Bandar Lampung, IDN Times - Jaksa Agung RI Sanitiar Burhanuddin merotasi sejumlah jajarannya. Termasuk menunjuk pejabat Kepala Kejaksaan Tinggi (Kajati) Lampung baru pascaditinggal purna bhakti pejabat sebelumnya.
Rotasi sekaligus penunjukan Kajati Lampung itu tertuang dalam Surat Keputusan Jaksa Agung Republik Indonesia Nomor 180 Tahun 2024 tertanggal 9 Agustus 2024. Dalam surat keputusan Jaksa Agung tersebut, ada empat posisi Kajati rotasi jabatan, salah satunya Kajati Lampung.
1. Kajati Lampung merupakan mantan Dirdik Jampidsus

Masih dalam surat keputusan tersebut, pejabat Kajati Lampung baru ialah Kuntadi, ia sebelumnya menduduki jabatan sebagai Direktur Penyidikan (Dirdik) Jaksa Agung Muda Bidang Tindak Pidana Khusus (Jampidsus) Kejaksaan Agung RI.
Kehadiran Kuntadi bakal mengisi jabatan Kajati Lampung sempat kosong pascaditinggal purna bhakti oleh Nanang Sigit Yulianto.
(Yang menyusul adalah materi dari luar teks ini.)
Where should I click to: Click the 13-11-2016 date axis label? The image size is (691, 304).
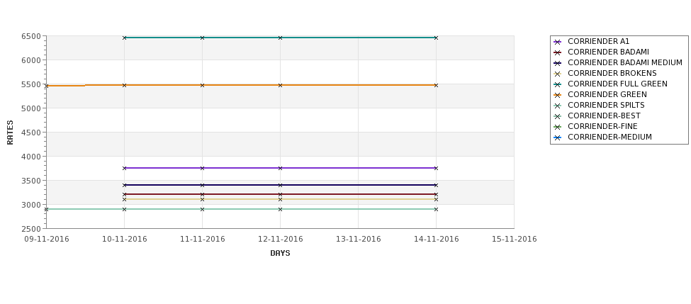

Sebelum ditunjuknya Kuntadi, komando pimpinan Kejati Lampung diketahui sempat diisi oleh I Gde Ngurah Sriada sebagai Pelaksana Tugas (Plt) Kajati Lampung.
2. Selain Lampung, ada 3 kajati lain dirotasi

Bersamaan dengan penunjukan Kuntadi sebagai Kajati Lampung, Jaksa Agung jugamutasi dan rotasi jabatan serupa pada tiga posisi kajati lainnya.
Ketiga pejabat kajati tersebut masing-masing meliputi posisi pada Kajati Gorontalo, Sumatera Barat, dan Kalimantan Utara.
3. Bagian penyegaran organisasi Kejati Lampung

Ihwal surat keputusan ini, Kasipenkum Kejati Lampung Ricky Ramadhan membenarkan ihwal putusan Jaksa Agung tersebut. Menurutnya, rotasi ini dalam rangka penyegaran di lingkungan Korps Adhyaksa, khususnya pada Kejati Lampung.
"Benar dan resmi, bagian kebutuhan organisasi di kejaksaan," tandasnya.